Trenggalek, Kapolres Trenggalek AKBP Ridwan Maliki, S.H., S.I.K., M.I.K., secara resmi melepas tim bola voli U-18 Kabupaten Trenggalek yang akan berlaga pada Kejuaraan Provinsi (Kejurprov) Bola Voli U-18 Jawa Timur Tahun 2026. Kegiatan pelepasan tersebut berlangsung di halaman Mapolres Trenggalek, Senin (19/1/2026).
AKBP Ridwan Maliki yang juga menjabat sebagai Ketua Pengurus Cabang (Pengcab) Persatuan Bola Voli Seluruh Indonesia (PBVSI) Kabupaten Trenggalek mengatakan, Kejurprov ini menjadi ajang penting bagi atlet muda untuk mengukur kemampuan sekaligus menambah pengalaman bertanding.
“Hari ini kita berangkatkan tim bola voli yang mewakili Kabupaten Trenggalek di Kejurprov Voli U-18 Jawa Timur di Tulungagung.

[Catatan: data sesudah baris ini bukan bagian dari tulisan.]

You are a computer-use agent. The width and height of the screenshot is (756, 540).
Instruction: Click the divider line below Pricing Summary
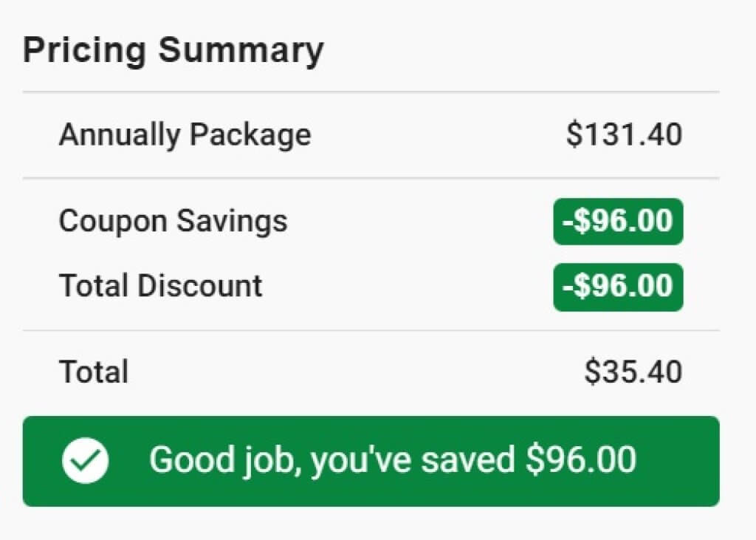[x=371, y=91]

Total ada 26 atlet, terdiri dari 14 atlet putra dan 12 atlet putri, yang akan didampingi tim official dipimpin oleh Iptu Sujarwo,” ujarnya.
Prosesi pelepasan dihadiri jajaran pengurus PBVSI Kabupaten Trenggalek, para atlet, serta official yang akan mendampingi selama kejuaraan berlangsung di GOR Lembu Peteng, Kabupaten Tulungagung, pada 20–26 Januari 2026.
Kapolres Trenggalek berpesan agar para atlet bertanding dengan penuh semangat, menjunjung tinggi sportivitas, serta menjaga kekompakan tim sesuai dengan peran masing-masing di lapangan.
“Jaga kekompakan, tetap semangat dan jangan pernah menyerah. Ikuti setiap arahan pelatih agar permainan bisa maksimal,” pesannya.
Sementara itu, Ketua Kontingen sekaligus official tim, Iptu Sujarwo, menjelaskan bahwa Kejurprov Bola Voli U-18 merupakan ajang pembinaan untuk menjaring bibit-bibit atlet muda berbakat yang diproyeksikan mampu bersaing di level yang lebih tinggi.
“Sebelumnya kami melakukan seleksi dari sejumlah atlet yang dinilai memiliki kualitas. Setelah itu disaring kembali hingga terbentuk tim terbaik untuk mewakili Kabupaten Trenggalek,” jelasnya.
Untuk mematangkan persiapan, PBVSI Kabupaten Trenggalek juga menggelar training center (TC) selama hampir satu bulan penuh. TC tersebut difokuskan pada peningkatan fisik, mental, kemampuan teknik individu, serta kerja sama tim.
Menurutnya, persiapan matang diperlukan mengingat lawan yang akan dihadapi berasal dari berbagai kabupaten dan kota di Jawa Timur yang memiliki kualitas serta pengalaman bertanding yang tidak kalah baik.
“Target kami tidak muluk-muluk. Yang terpenting para atlet mendapatkan tambahan jam terbang dan pengalaman bertanding. Syukur-syukur bisa membawa pulang medali. Mohon doa dan dukungan masyarakat Trenggalek,” pungkasnya.